Mi correo electrónico sonó, llamando mi atención de vuelta a mi portátil cerrado. Al abrirlo de nuevo, mi corazón se agitó cuando vi que era del investigador privado que había contratado para ayudarme, con el asunto ¡URGENTE!

Hice clic en él antes de comenzar a leer lo más rápido que pude. Dejé escapar un pequeño grito de alegría cuando leí que había logrado localizar no a uno, sino a ambos hombres y había dejado toda su información de contacto para mí en el último párrafo del correo.

Mis dedos me picaban por agarrar el teléfono y llamarlos ahora mismo, pero sabía que no podía por miedo a que Tanner me escuchara. Debatí conmigo misma sobre qué debería hacer antes de finalmente idear un plan. Corrí hacia nuestra habitación – bueno, tan rápido como mi creciente barriga de embarazada me lo permitía – antes de cerrar la puerta de nuestro dormitorio con llave y luego encerrarme también en nuestro armario. Dos barreras por si acaso.

Mis dedos comenzaron a temblar mientras marcaba el número del más probable de los dos en aparecer – su hermano. Me impacienté mientras el teléfono sonaba y sonaba sin señal de que alguien respondiera.

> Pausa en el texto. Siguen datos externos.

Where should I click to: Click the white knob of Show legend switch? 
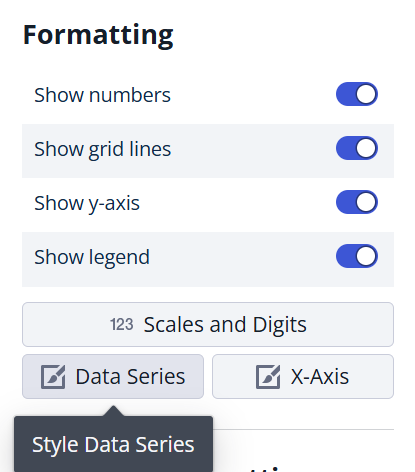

—¡Vamos, contesta! —siseé mientras miraba ansiosamente la puerta del armario. Maldije en voz baja cuando la primera llamada fue al buzón de voz, pero no iba a aceptar un no por respuesta. Marqué de nuevo y recé en voz baja para que respondiera.

—¡¿Qué?! —gruñó una voz profunda que sonaba casi idéntica a la de Tanner—. ¿Quién coño eres y por qué me estás llamando? —gruñó. Mi respiración se cortó por un minuto mientras trataba de ordenar mis pensamientos.

—Malditos teleoperadores —murmuró para sí mismo, sonando más lejos que antes, lo que me hizo pensar que estaba a punto de colgar.

—¡Espera! —grité, finalmente encontrando mi voz.

—¿Quién carajo es? —preguntó agresivamente.

—M-me llamo Tanya, soy la prometida de tu hermano —confesé, con una voz más suave de lo que quería que sonara.